More Bait Car Cases Dismissed in San Francisco Court

A year after truTV's Bait Car rolled into town to catch San Franciscans on camera "stealing" vehicles, more than half of the resulting criminal cases have been dismissed, the public defender's office says.

We wrote a cover story on the police department's money-making gig with the reality TV channel earlier this year -- the show paid the cops more than $200,000 in overtime and gave the SFPD two fancy bait cars for its fleet in return for police staging the operation on camera. At that time, the cops told us they arrested 32 people.

While the show paints all of the culprits as real car thieves, the judicial system has come to a very different conclusion. First, the district attorney charged the defendants with joyriding charges -- which has a lower burden of proof than grand theft auto cases. To date, of the 18 cases handled by the Public Defender's Office, 11 have been dismissed, raising questions about the reality show's public safety payoff.
"It seems like an extraordinary waste of money for nothing," says Evan Budaj, an attorney at the Public Defender's Office who has worked on the cases. The cases, "are all getting dismissed or shuffled off for very little. The district attorney's spokeswoman said she'd call us with complete statistics on case dismissals as soon as she had them." (Some cases were handled by private defense attorneys, and one man represented himself at trial.) We'll update when we have more information.

SFPD told us that while they were doing the operation for a TV show, their ultimate goal was to catch car thieves. But Budaj argues that the show doesn't really care what happens to the alleged thieves when the cameras stop rolling. Rather, taxpayers end up footing the bill for the accused joyriders on trial.

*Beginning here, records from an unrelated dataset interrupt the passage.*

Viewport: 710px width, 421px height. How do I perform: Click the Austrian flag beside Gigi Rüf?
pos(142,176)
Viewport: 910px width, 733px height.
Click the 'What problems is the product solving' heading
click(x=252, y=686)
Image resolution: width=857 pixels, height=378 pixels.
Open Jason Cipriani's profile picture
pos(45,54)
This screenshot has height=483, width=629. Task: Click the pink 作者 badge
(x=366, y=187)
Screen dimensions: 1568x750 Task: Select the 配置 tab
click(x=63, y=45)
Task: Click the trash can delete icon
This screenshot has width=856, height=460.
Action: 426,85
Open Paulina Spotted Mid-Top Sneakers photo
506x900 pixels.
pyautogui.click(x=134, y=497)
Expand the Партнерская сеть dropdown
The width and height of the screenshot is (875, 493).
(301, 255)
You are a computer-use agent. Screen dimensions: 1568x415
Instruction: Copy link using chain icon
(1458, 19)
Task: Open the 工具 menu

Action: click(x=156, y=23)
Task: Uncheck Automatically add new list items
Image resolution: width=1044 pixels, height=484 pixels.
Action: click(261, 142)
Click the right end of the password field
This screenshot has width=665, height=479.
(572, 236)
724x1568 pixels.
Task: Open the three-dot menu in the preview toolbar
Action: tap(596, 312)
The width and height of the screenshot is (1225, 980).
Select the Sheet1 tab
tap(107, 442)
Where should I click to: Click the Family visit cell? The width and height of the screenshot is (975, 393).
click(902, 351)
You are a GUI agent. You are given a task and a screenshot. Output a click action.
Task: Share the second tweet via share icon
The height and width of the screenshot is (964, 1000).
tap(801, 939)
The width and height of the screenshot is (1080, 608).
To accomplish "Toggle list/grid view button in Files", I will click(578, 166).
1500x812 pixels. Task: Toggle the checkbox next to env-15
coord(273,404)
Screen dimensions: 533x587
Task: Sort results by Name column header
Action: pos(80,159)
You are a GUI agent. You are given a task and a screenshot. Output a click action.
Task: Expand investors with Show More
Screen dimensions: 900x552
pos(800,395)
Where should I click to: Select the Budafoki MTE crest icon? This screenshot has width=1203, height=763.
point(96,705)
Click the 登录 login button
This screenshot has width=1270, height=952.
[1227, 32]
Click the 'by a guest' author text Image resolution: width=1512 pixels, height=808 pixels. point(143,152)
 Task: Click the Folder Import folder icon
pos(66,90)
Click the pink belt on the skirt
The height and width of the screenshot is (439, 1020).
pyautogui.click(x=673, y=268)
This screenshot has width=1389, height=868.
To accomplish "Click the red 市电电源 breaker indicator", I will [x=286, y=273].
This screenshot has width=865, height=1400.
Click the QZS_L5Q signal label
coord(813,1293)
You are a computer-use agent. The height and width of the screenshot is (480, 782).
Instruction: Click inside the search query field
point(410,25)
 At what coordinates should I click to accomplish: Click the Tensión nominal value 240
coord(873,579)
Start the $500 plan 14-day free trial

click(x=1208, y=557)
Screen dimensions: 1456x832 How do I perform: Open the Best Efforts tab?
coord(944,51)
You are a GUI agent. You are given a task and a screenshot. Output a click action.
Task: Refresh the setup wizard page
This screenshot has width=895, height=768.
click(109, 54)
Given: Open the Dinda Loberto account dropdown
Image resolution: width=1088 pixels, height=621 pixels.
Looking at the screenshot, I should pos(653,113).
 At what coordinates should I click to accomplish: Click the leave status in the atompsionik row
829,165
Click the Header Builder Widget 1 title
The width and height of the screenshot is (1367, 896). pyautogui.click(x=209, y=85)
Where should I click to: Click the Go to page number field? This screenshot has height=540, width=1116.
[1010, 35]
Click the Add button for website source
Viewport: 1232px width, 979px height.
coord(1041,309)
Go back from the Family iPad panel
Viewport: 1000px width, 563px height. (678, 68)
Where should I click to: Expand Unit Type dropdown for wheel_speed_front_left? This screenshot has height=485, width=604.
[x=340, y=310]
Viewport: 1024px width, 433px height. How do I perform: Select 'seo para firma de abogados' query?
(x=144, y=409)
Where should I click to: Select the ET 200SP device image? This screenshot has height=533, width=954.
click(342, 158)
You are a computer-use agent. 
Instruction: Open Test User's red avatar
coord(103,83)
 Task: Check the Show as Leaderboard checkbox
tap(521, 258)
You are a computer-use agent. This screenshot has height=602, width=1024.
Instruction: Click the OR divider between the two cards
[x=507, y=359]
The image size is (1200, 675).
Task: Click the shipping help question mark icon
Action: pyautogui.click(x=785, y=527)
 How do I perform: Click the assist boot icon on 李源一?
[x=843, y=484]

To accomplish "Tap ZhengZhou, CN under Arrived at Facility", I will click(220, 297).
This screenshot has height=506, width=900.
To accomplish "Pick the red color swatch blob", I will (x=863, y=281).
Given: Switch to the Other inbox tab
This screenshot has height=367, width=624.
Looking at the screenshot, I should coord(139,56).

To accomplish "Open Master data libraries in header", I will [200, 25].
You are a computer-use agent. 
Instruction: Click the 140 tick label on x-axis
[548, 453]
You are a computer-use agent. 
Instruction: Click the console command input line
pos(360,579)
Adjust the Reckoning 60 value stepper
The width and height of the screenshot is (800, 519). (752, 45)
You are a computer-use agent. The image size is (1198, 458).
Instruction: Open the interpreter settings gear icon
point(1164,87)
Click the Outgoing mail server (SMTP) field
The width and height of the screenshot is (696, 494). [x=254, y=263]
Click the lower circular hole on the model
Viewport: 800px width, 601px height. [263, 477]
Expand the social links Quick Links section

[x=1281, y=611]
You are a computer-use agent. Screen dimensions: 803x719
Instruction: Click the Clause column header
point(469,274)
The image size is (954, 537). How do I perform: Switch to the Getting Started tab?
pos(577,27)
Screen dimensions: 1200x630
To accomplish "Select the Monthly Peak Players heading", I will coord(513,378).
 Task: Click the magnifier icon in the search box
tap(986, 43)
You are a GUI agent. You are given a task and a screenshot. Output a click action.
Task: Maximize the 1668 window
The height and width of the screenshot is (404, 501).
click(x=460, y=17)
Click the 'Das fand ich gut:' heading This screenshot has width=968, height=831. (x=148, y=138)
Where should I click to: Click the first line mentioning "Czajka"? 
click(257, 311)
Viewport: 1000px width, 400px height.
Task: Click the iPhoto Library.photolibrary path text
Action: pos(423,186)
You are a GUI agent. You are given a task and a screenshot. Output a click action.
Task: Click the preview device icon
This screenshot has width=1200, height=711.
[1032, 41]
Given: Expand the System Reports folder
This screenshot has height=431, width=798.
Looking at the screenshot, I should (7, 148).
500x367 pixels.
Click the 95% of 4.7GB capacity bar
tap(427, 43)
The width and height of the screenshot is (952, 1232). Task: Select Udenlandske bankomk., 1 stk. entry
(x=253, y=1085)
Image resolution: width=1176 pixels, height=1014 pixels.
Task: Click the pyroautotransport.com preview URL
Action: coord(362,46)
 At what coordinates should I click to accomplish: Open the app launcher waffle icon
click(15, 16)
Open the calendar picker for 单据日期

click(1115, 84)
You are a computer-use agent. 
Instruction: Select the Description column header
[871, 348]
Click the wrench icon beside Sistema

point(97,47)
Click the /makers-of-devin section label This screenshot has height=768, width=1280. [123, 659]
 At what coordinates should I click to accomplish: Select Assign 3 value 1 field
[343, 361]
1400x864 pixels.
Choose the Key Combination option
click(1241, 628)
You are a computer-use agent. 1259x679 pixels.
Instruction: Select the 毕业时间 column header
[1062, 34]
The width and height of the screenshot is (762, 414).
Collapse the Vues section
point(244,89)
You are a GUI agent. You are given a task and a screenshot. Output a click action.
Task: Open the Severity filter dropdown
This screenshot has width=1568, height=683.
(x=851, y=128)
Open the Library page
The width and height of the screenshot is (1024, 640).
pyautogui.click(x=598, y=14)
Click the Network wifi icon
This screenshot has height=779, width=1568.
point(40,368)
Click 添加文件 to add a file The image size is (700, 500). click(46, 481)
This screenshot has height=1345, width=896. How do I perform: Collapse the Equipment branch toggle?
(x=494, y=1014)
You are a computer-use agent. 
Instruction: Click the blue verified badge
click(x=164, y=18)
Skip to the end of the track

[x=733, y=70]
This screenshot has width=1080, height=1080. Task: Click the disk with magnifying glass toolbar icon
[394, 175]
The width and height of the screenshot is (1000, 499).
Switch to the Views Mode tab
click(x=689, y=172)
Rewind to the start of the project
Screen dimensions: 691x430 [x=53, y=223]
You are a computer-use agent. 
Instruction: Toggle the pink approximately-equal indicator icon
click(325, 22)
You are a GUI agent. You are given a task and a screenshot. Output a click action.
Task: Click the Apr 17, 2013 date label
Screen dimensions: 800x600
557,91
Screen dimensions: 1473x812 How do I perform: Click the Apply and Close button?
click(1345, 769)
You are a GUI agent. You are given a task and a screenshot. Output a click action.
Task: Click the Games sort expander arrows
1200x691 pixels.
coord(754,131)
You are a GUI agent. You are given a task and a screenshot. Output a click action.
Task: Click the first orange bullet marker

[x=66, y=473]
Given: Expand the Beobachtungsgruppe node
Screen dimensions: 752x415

"I heard it costs them $200 dollars to put a line on [the court's] calendar for a particular day, with the administrative costs and clerks," Budaj says. He noted that he handed a recent case where the defendant had 23 court dates, and then was dismissed. "I think the people's reluctance to bring these [cases] to trial just further shows it was about the money, the TV show, and the cars that were donated to the city."

Budaj says the most recent dismissals came after the district attorney handed over the production company's footage of the alleged joyriding incidents. Hollywood-based KKI Productions initially resisted turning over footage of the arrests, citing the Shield Law for reporters. But two San Francisco judges ruled that KKI had waived its right to the Shield Law in its contract with the city, which stated the company would hand over any footage requested by the district or city attorney.

Budaj speculates that the footage played into the district attorney's decision to dismiss the recent cases.

"I always knew that this whole practice was kind of shady, and I'd like to think the district attorney seeing these videos might have forced them to see what was really happening and see themselves that it was not entirely straightforward," he told us. "It wasn't about catching people doing something wrong -- It was about creating something wrong for people to do and watching them do it."